Wednesday, 18 de December de 2024 ISSN 1519-7670 - Ano 24 - nº 1318

Drummond, ‘twitteiro’ arrependido

O esforço para divulgar uma causa ou influenciar o rumo dos acontecimentos foi potencializado pelo surgimento da internet, que multiplica o acesso a notícias, opiniões e imagens na velocidade do Twitter, dos blogs e das mensagens por email. No tempo dos jornais de papel e do correio tradicional, essa tarefa era custosa: o divulgador dispendia tempo e energia e esbarrava na concentração dos meios nas mãos de poucos.

Quem é que podia ter um jornal, mesmo que pequeno, a não ser empresários ou facções políticas? Quantos dias levava uma carta para chegar ao seu destinatário e, dali, ter seu conteúdo encaminhado a outros indivíduos?

Se fragmentou a visualização dos interesses e diminuiu o poder das grandes causas, a pós-modernidade e seu veículo de comunicação por excelência liberaram as capacidades de expressão e propaganda de milhões de indivíduos. A questão do quanto isso coopera para a melhoria geral da vida humana ainda está por ser medida, mas um padrão foi rompido.

#### Instruções e requisitos:
Retome o artigo sobre a divulgação de causas na era da internet, prosseguindo a partir da última frase apresentada.

#### Dados fornecidos:
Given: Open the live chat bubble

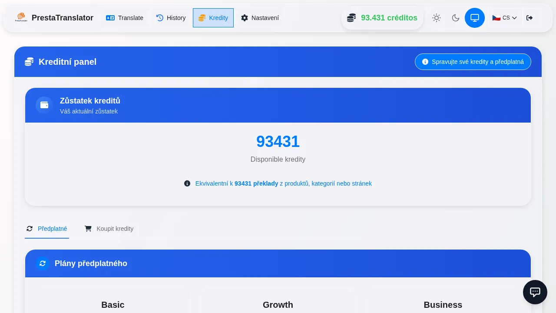Looking at the screenshot, I should point(535,292).
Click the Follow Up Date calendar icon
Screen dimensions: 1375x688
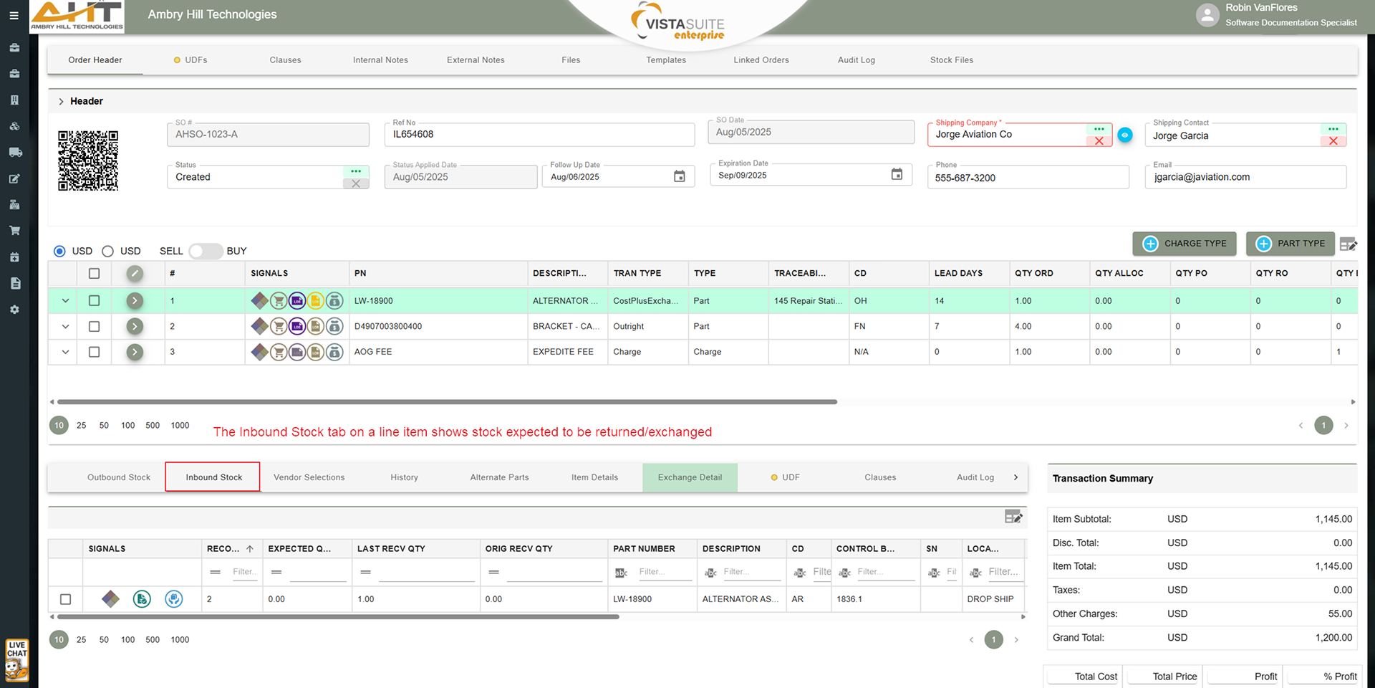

#### Resultado da tarefa:
A internet também aumentou consideravelmente a sobrevivência do que é publicado. Os meios em papel dificultavam enormemente a pesquisa e praticamente impossibilitavam a reprodução. Um dos chavões mais repetidos era o de que um jornal durava um dia e as revistas, uma semana. Estas talvez um pouco mais, se colocadas na antessala de um consultório ou no sofá da barbearia. Os jornais comumente seguiam para as feiras e mercados, e eram os preferidos para embalar peixes.

O poeta twitteiro

Foi justamente nos primeiros anos do jornalismo brasileiro que um poeta em início de carreira suou para divulgar o lançamento de seu primeiro livro. Integrante da segunda geração do modernismo, Carlos Drummond de Andrade editou e colocou na praça, por conta própria e risco, a obra Alguma poesia, que está completando 90 anos.

Em 1930, os modernistas já tinham provocado furor com a Semana de 22 e se encontravam em plena revisão de suas propostas estéticas, depois de arrasarem com os excessos dos parnasianos e outros adeptos de fórmulas antiquadas. Drummond hesitou muito até lançar seu livro, que ainda incorporou modelos como o poema-piada, já criticados então por figuras de proa do movimento – Mário de Andrade foi uma delas. Ainda assim, Alguma poesia teve ótima aceitação nas hostes modernistas e acirrou, por outro lado, a polêmica acerca do célebre poema No meio do caminho.

Apesar – e até por causa – das críticas ferozes dos tradicionalistas, a controvérsia rendeu a Drummond certa notoriedade. Mas, instintivamente, ele sabia que precisava de mais se quisesse se firmar como um literato importante, à altura do potencial que reconhecia em si próprio de maneira relutante.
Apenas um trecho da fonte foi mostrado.